**Goal of the exercise**
Find every line in the data that contains the word "checkbox". Return each of those lines.

Stored entries
----

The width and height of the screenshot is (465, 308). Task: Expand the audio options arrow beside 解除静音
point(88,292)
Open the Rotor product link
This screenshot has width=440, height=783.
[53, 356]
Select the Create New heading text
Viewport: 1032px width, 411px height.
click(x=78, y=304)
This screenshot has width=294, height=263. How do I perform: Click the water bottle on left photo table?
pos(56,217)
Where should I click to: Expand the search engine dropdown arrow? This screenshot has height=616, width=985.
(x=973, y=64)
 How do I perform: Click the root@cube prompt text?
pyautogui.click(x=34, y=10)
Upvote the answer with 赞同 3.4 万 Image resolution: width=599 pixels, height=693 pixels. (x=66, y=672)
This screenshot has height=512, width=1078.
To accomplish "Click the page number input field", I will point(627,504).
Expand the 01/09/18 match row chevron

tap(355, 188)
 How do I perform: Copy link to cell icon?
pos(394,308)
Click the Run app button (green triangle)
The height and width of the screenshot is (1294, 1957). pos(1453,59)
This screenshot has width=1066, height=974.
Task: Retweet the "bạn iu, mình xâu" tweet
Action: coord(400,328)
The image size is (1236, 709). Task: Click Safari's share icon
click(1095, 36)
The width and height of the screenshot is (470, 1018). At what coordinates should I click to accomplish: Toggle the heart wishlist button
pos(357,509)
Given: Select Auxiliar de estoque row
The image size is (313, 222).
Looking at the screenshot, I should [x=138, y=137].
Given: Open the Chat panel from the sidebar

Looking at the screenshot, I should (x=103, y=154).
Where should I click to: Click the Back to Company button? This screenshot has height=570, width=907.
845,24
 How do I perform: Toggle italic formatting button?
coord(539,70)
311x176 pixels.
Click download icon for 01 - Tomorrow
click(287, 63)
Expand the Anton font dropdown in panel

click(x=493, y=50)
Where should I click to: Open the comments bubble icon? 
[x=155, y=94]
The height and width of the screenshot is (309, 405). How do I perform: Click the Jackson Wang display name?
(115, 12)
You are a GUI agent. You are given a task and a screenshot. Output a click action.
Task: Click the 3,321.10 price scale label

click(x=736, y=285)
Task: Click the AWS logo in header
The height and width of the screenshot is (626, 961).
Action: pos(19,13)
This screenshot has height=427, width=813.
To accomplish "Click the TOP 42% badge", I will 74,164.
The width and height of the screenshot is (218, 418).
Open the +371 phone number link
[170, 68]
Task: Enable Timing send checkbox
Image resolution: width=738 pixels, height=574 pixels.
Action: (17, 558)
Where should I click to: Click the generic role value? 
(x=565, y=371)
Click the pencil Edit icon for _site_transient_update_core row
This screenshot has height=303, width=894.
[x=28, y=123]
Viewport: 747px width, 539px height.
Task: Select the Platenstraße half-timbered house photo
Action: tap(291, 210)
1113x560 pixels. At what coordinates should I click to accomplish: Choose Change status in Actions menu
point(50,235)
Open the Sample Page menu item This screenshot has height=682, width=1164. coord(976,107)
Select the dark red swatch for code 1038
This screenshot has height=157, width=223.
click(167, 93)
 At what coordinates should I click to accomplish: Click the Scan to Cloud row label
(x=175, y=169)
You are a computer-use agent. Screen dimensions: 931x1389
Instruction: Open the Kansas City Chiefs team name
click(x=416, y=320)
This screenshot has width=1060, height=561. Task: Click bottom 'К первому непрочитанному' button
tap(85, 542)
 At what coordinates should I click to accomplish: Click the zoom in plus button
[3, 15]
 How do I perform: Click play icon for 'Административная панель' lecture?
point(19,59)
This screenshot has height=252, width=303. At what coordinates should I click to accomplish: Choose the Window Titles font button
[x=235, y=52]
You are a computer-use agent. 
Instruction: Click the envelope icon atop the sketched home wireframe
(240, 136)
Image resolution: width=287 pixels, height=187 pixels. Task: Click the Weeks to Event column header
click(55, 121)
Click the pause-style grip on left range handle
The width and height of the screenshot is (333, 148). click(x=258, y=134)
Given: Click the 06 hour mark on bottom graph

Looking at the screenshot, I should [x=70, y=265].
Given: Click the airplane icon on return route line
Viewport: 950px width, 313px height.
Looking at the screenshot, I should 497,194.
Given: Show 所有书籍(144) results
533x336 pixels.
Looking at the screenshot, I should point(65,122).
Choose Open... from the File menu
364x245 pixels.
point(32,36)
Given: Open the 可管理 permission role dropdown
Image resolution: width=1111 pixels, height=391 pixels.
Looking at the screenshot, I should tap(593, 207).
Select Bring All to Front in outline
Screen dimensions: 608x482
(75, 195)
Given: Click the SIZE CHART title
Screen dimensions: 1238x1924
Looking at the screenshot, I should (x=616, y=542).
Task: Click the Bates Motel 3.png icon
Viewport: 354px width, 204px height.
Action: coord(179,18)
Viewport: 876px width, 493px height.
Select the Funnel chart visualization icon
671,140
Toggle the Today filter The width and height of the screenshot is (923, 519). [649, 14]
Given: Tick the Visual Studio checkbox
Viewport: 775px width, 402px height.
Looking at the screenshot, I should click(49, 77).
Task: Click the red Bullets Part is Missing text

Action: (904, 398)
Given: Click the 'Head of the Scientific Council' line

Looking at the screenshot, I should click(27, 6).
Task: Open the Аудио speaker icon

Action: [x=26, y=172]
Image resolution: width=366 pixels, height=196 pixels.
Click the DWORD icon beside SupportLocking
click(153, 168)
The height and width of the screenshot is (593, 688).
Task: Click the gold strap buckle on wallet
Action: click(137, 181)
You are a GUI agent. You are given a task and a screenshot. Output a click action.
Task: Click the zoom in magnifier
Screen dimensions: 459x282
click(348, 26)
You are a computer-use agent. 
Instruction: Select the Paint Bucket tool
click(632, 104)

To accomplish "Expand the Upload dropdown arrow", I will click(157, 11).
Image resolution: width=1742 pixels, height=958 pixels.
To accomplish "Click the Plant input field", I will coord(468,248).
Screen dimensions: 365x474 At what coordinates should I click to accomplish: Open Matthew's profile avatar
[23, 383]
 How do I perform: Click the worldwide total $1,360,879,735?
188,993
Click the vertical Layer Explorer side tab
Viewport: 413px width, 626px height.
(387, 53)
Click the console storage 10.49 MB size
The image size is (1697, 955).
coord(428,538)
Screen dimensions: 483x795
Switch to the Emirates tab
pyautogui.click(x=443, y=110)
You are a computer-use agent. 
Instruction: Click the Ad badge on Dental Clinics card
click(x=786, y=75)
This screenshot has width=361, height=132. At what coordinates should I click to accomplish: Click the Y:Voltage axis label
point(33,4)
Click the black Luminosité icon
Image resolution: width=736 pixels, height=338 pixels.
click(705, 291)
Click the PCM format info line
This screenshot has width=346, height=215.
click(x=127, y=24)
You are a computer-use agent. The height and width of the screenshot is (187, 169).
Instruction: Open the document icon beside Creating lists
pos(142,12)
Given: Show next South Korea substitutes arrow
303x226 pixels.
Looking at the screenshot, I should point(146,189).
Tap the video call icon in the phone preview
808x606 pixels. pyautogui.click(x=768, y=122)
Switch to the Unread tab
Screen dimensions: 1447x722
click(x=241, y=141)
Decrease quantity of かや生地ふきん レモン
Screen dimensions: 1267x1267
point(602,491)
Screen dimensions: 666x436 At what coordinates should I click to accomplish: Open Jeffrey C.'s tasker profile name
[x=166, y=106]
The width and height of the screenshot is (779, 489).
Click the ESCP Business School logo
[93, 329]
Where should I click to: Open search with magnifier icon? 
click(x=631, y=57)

----

**Output of the exercise**
Task: Enable Timing send checkbox
Given: Tick the Visual Studio checkbox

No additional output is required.